Despite living in California I am still an avid listener of WBEZ (that's Chicago's NPR station if you didn't know). Listening to an hour of it a day is the easiest way I've found to learn a few dozen new things every day. Maybe a few dozen is overstating it a bit but not much. One of those things I learned recently was how bands promote themselves in the digital age in a radio report and series of videos on Jim DeRogatis' blog.

It's a fascinating look at what it takes to make it, even marginally, as a band in today's world. There's nothing especially shocking unless the thought of hard work is shocking. It's easy to assume success can happen if you get the right break but the right breaks come through work. But it was a discussion about a profession I know very little enough. Not too many of my friends are in bands that could be considered more than expensive hobbies. So it was interesting to hear from people caught in the middle of trying to break in.

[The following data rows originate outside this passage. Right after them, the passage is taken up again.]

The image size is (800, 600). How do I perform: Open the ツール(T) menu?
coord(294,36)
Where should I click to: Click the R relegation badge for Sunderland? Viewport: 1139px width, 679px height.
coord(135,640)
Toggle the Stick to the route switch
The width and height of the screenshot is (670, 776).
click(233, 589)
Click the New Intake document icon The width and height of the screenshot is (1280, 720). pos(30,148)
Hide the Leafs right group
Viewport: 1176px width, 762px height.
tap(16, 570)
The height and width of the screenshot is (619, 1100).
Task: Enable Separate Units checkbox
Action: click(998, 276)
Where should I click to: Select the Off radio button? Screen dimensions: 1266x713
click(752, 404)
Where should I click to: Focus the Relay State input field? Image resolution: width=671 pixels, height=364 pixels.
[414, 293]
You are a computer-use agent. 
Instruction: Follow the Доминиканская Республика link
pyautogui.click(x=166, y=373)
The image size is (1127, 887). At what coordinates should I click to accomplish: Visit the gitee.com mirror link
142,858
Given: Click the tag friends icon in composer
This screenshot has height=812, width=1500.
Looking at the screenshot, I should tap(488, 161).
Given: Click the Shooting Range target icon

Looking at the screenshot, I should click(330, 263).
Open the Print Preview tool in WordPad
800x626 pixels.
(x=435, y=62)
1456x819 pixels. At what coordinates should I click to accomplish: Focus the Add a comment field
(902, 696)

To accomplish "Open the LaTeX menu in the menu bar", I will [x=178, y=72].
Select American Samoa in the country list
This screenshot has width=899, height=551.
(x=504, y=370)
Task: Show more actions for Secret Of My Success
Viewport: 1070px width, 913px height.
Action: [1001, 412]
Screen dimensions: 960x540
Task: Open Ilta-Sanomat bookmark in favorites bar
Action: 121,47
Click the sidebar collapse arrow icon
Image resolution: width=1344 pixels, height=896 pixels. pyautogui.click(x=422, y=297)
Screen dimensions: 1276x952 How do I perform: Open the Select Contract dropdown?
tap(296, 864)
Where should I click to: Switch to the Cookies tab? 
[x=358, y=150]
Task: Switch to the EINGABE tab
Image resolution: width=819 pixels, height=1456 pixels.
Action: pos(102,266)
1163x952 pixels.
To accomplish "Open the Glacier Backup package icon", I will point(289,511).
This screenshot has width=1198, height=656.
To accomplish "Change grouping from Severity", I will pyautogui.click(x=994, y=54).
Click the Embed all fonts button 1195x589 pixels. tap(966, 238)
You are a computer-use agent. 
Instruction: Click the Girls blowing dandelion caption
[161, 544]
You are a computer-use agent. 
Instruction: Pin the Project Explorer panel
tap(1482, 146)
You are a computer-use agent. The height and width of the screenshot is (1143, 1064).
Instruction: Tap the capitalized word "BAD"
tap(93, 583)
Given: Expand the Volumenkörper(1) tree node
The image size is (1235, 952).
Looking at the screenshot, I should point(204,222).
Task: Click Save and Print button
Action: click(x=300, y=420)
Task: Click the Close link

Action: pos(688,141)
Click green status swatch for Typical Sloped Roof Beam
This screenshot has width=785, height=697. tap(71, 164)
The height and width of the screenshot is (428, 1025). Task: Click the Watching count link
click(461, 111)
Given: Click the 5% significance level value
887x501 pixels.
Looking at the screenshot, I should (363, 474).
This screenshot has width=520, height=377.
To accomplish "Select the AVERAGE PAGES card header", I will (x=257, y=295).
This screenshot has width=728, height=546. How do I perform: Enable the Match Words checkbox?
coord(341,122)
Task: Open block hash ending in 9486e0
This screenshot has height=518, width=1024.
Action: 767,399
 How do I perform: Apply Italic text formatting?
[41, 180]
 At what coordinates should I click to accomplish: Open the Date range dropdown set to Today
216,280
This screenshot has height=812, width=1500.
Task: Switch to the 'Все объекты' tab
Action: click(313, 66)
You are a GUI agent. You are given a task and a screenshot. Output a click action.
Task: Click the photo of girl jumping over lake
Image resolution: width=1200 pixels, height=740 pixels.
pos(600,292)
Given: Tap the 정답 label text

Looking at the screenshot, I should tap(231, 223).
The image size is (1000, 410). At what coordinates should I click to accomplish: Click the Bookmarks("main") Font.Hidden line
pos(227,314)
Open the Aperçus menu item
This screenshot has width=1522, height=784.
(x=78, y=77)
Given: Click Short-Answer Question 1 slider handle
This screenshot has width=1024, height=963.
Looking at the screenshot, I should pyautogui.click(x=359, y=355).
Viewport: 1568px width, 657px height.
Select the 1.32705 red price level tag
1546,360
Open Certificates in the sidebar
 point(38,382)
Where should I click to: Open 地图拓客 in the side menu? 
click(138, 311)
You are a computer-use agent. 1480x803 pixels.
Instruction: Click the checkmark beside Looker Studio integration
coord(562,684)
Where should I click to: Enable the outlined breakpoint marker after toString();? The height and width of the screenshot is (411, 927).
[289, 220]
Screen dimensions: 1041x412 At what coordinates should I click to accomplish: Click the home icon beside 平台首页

It also tackles the interesting question of how to balance promotion with making the actual art. Without promotion you don't have awareness. Without the art you have nothing to promote. It's the same conundrum someone in advertising could have when they're out of work. Do I work on side projects or keep reaching out to Creative Directors? Do I promote myself or keep working on my skills. A mixture of both is ideal but time is finite and prioritizing is important. And, at least for Canasta, the answer to this quandary should skew towards work rather than promotion. 

"More recently our philosophy has been 'let's try to limit the amount of time we spend on this stuff [marketing, pimping themselves out]' and make sure we don't stop working on the music. Which some weeks go by and I swear we spend more time on this stuff than we don on working on the music or rehearsing or,you know, what have you. And that's a real shame and it took, a few years that went by before we sort of realized how imbalanced it had become." - Canasta's Matt Priest

Another part of the interview I found fascinating was the discussion of "Pay to Play." (Where a festival or venue asks the act to pay to be on a show.) Both the hosts and the bad members were against this and I think that's a very good thing. It reminds me of the phenomena a while back where people were paying thousands of dollars to work unpaid internships. It just seems wrong to me to charge someone to have them work for you. It's sick, actually, because you're saying that your time is worth so much and that you will derive so little from the person working that they need to compensate you for your time.

The most important thing I took away from all of this was the approach Canasta took. They didn't ask for permission to exist, they just put themselves out there. They were human in their communications with people and businesses, rather than being rockstars and standing distinct from other people. And they're generous with the things they've learned to help make them a success. That's something I always admire because it shows a level of confidence most people don't have. People usually covet success, lock their "secret" in a little locket they keep around their neck, then lie about said locket. Canasta is a refreshing change.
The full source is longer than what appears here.